TASK STATEMENT:
Locate every line below that contains the word "Channel" and copy it.

Stored items from a collection:
——

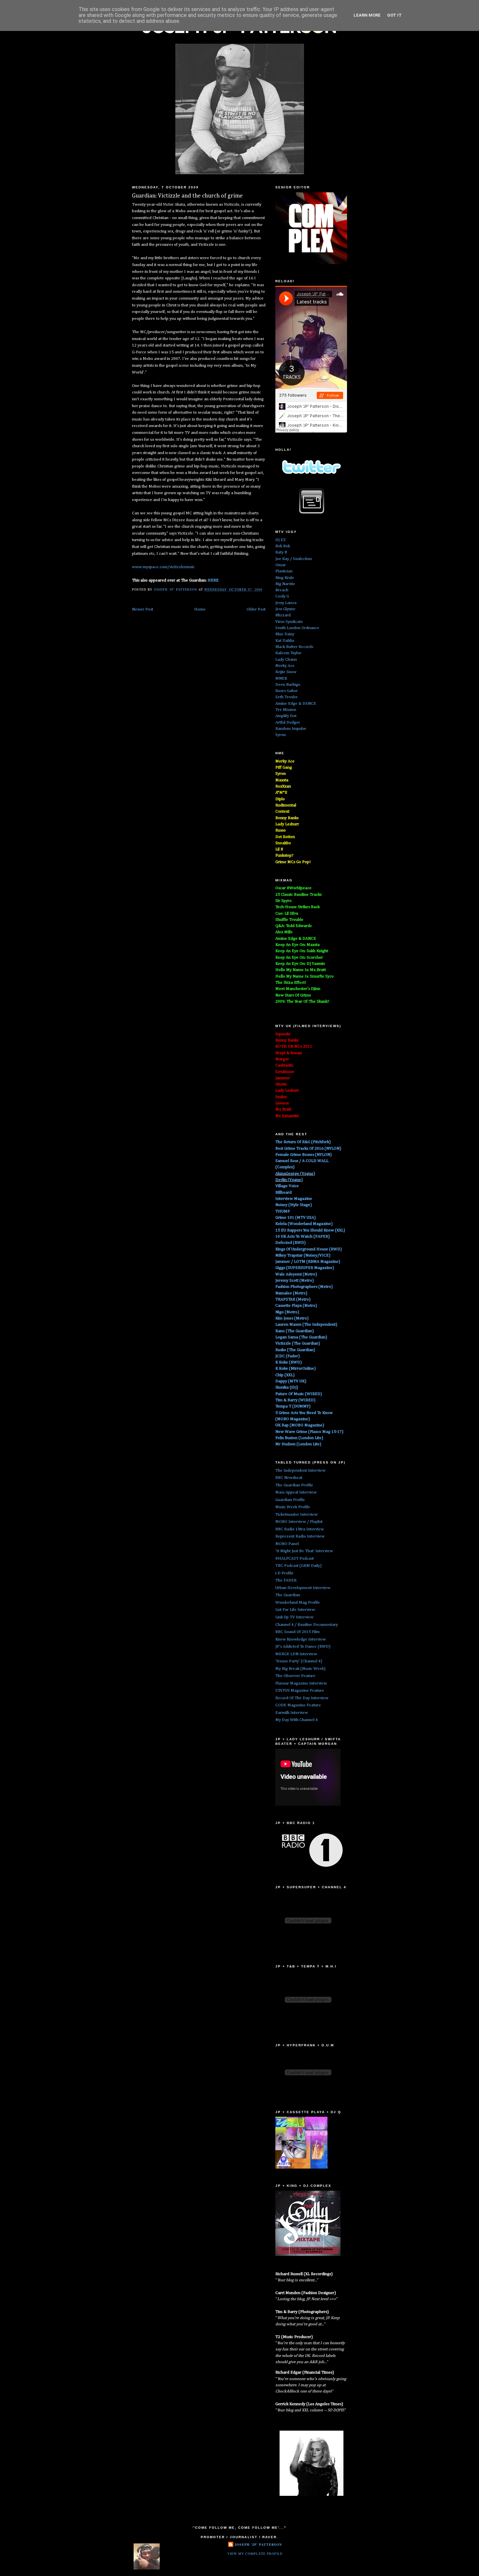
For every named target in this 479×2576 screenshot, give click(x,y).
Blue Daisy (284, 634)
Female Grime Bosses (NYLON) (303, 1155)
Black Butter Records (294, 647)
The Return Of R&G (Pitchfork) (303, 1142)
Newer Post (142, 609)
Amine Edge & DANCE (295, 703)
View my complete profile (254, 2553)
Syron (280, 735)
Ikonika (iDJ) (286, 1387)
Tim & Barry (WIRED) (295, 1400)
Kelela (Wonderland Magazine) (304, 1224)
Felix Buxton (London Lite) (299, 1438)
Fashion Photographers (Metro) (304, 1287)
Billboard (283, 1192)
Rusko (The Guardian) (295, 1350)
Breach (281, 590)
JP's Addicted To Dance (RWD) (302, 1646)
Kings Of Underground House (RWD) (308, 1249)
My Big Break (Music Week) (300, 1669)
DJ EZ (280, 540)
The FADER (286, 1580)
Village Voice (287, 1186)
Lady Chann (286, 659)
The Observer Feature (295, 1676)
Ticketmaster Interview (296, 1514)
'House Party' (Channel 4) (298, 1661)
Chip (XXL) (285, 1375)
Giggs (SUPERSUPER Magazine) (304, 1268)
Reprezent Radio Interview (300, 1536)
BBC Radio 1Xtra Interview (299, 1529)
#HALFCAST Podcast (294, 1558)
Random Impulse (290, 729)
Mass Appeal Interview (296, 1492)
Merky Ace (285, 666)
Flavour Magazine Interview (301, 1683)
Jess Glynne (285, 609)
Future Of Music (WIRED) (298, 1394)
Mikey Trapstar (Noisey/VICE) (302, 1255)
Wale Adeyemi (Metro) (296, 1274)
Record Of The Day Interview (301, 1698)
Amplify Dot (286, 716)
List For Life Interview (295, 1610)
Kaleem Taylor (288, 653)
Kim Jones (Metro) (292, 1318)
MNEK (281, 678)
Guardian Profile (290, 1500)
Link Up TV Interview (294, 1617)
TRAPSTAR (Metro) (293, 1299)
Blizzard (283, 615)
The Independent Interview (300, 1470)
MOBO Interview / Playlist (299, 1522)
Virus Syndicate (289, 622)
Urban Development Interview (302, 1588)
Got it (394, 15)
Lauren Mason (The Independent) (306, 1324)
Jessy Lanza (286, 603)
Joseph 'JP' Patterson (258, 2544)
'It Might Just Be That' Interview (304, 1551)
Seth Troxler (286, 697)
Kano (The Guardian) (294, 1331)
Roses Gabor (286, 691)
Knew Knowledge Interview (300, 1639)
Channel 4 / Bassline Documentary (306, 1625)
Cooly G (282, 596)
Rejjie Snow (286, 672)
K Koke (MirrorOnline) (295, 1368)
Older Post (256, 609)
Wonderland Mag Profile (297, 1602)
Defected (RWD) (290, 1243)
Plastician (284, 571)
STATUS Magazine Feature (299, 1690)
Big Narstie (285, 584)
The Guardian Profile (294, 1485)
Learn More (367, 15)
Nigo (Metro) (287, 1312)
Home (200, 609)
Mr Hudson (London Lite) (298, 1444)
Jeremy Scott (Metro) (294, 1280)
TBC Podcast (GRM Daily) (298, 1566)
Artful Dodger (287, 722)
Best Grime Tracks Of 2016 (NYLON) (308, 1148)
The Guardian (287, 1595)
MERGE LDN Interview (296, 1654)
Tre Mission (285, 710)
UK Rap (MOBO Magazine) (299, 1425)
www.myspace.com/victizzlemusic (163, 567)
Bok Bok (282, 546)
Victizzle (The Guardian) (297, 1343)
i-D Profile (284, 1573)
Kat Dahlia (284, 641)
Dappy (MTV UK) (290, 1381)
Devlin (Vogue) (289, 1180)
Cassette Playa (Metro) (296, 1305)
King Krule (284, 578)
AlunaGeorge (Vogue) (295, 1173)
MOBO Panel (287, 1544)
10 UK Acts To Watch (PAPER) (302, 1236)
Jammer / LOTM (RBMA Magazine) (307, 1261)
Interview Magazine (293, 1199)
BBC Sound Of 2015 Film (297, 1632)
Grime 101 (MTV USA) (295, 1217)
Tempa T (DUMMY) (293, 1406)
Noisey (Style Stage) (293, 1205)
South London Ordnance (297, 628)
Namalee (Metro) (291, 1293)
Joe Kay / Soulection (293, 559)
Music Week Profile (292, 1507)
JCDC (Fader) (287, 1356)
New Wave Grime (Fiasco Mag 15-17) (309, 1432)
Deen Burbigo (287, 685)
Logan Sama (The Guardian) (301, 1337)
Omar (280, 565)
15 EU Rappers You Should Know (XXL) (310, 1230)
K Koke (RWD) (288, 1362)
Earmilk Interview (291, 1713)
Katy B (281, 552)
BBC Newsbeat (288, 1478)
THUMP (282, 1211)
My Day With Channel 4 (296, 1720)
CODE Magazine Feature (298, 1705)
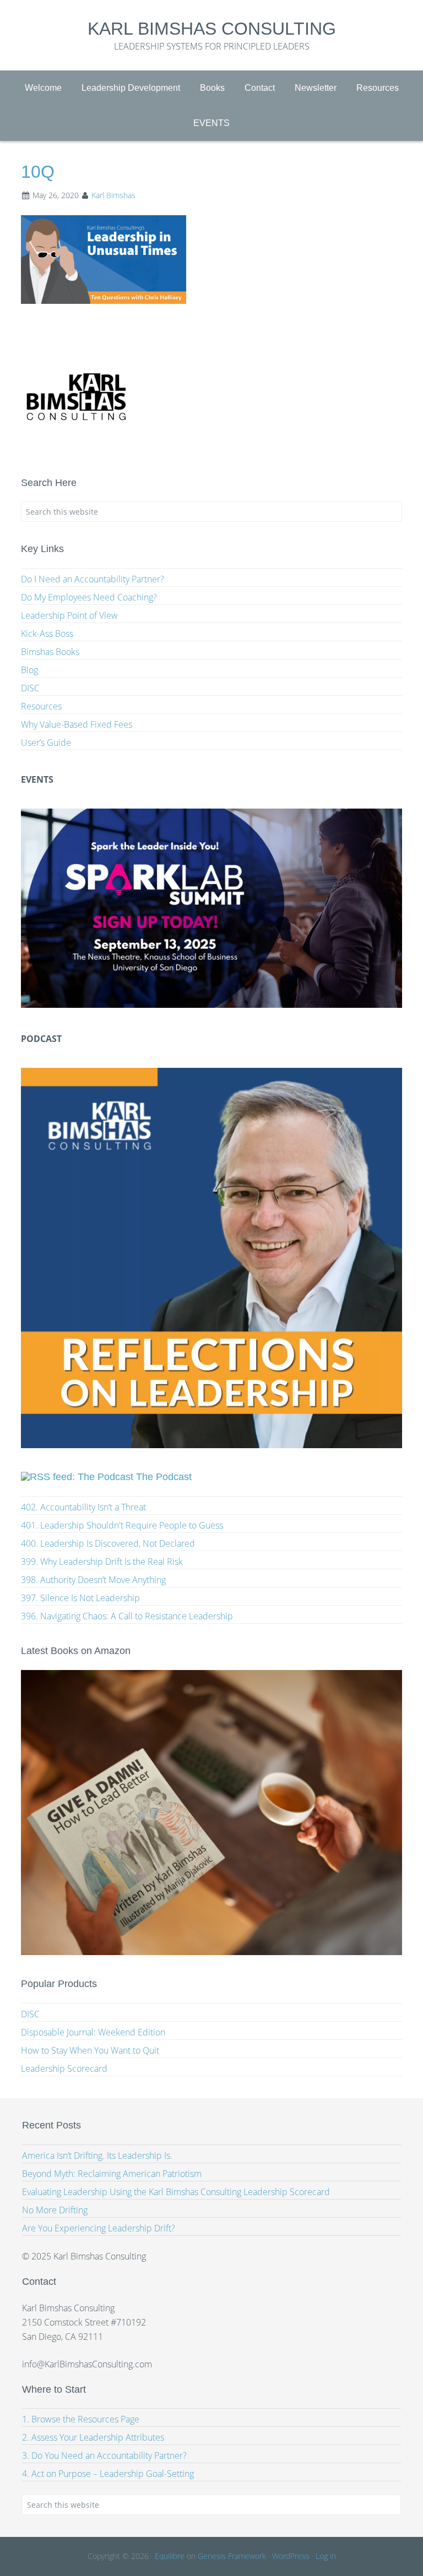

——

RESPONSE BELOW:
'House Party' (Channel 4) (298, 1661)
Channel 4 / Bassline Documentary (306, 1625)
My Day With Channel 4 (296, 1720)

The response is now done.